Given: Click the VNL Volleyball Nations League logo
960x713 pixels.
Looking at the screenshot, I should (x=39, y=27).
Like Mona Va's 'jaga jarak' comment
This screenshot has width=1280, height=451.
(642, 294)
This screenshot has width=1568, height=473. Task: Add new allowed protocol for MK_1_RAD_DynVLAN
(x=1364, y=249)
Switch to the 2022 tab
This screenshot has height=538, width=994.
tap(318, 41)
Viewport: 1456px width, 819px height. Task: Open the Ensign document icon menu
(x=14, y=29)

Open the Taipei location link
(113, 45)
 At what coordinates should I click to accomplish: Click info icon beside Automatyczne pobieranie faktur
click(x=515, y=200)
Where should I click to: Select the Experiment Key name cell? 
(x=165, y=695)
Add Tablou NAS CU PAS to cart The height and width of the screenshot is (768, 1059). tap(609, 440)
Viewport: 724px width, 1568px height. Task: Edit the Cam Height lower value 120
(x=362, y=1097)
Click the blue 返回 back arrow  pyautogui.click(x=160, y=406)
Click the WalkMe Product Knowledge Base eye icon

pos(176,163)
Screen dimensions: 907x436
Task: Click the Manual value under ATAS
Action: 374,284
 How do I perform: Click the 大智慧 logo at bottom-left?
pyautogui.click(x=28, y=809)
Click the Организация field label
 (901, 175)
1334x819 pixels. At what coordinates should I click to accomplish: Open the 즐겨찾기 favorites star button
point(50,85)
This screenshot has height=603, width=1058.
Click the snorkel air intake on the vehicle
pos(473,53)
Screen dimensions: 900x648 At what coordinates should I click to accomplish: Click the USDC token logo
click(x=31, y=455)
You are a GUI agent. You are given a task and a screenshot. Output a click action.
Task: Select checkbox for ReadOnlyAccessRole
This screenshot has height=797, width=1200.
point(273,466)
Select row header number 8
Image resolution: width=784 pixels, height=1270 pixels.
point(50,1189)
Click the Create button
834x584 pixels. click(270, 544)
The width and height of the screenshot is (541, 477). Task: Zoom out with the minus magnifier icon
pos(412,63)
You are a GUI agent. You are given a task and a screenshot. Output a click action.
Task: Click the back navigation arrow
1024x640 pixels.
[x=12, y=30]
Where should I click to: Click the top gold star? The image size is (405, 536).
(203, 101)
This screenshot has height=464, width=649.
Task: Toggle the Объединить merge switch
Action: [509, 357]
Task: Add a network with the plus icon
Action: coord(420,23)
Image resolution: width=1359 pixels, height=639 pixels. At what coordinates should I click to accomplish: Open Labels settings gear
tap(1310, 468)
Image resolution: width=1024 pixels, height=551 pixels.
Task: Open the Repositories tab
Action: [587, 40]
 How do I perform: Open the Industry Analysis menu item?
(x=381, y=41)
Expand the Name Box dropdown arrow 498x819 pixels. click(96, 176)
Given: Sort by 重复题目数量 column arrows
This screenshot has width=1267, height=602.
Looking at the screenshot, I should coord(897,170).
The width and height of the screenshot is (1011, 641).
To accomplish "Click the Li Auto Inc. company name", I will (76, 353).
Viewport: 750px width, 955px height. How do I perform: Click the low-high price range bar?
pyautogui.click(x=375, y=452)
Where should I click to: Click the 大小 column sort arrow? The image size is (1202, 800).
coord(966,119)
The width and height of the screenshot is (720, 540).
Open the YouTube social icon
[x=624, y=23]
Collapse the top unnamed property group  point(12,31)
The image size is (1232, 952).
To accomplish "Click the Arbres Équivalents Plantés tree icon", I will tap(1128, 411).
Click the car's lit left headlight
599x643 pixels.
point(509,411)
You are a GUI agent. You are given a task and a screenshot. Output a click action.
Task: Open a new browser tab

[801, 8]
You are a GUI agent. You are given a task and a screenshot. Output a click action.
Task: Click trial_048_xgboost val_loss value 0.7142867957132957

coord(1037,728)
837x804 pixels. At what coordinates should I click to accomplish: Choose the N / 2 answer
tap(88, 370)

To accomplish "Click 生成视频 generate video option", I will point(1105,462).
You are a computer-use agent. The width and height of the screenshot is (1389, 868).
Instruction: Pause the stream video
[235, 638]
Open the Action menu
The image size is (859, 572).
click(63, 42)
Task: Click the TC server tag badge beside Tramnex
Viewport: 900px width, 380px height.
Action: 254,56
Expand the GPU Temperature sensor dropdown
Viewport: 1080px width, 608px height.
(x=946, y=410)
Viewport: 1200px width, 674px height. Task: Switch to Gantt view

::::::::::

Work task
Find the lines that mention "will" in the entries and show them.

Exercise output
To accomplish "Click the Li Auto Inc. company name", I will (76, 353).
To accomplish "Click the Arbres Équivalents Plantés tree icon", I will tap(1128, 411).
To accomplish "Click 生成视频 generate video option", I will point(1105,462).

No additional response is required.